> **EXERCISE PROMPT**: All lines in the data bearing the string "icon" should be identified and copied.

(RECORDS SHOWN Opens)

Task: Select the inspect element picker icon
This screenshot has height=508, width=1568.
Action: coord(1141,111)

(RECORDS SHOWN Closes)
(RECORDS SHOWN Opens)

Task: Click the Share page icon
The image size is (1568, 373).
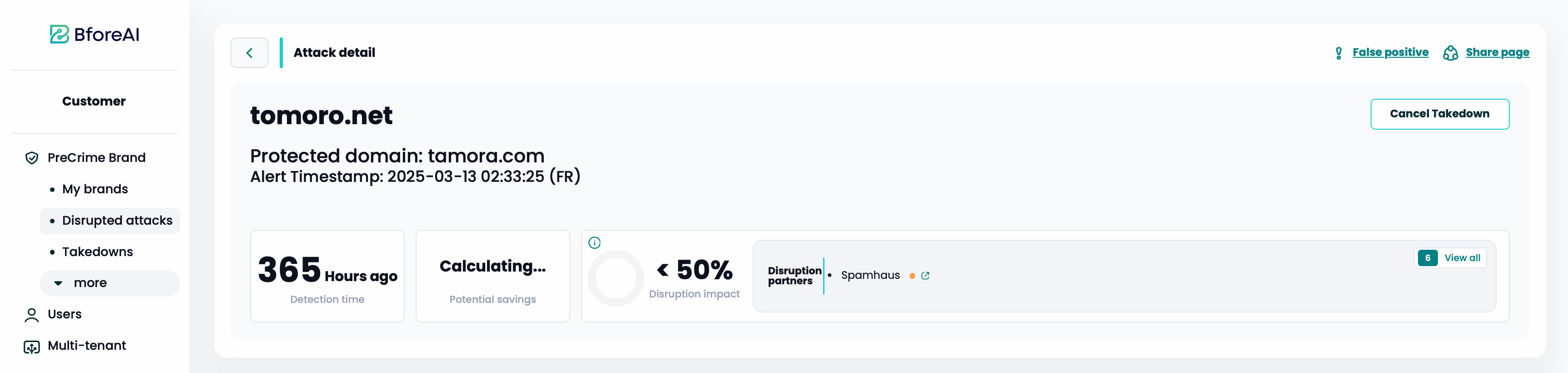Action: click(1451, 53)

(RECORDS SHOWN Closes)
(RECORDS SHOWN Opens)

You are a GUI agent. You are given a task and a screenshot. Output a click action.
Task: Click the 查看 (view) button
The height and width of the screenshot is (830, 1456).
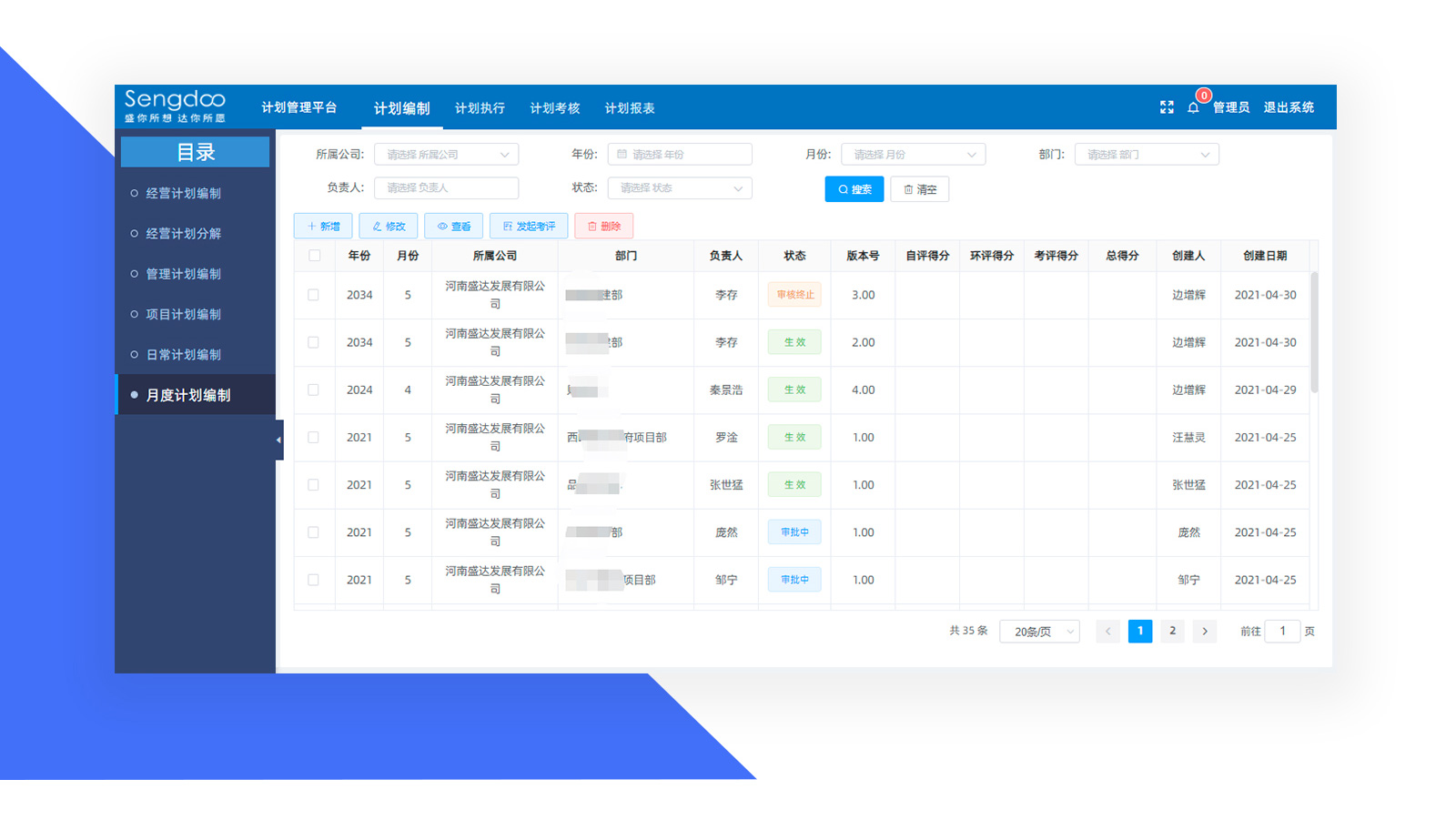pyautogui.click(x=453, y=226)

(RECORDS SHOWN Closes)

> **RESPONSE**:
Task: Select the inspect element picker icon
Task: Click the Share page icon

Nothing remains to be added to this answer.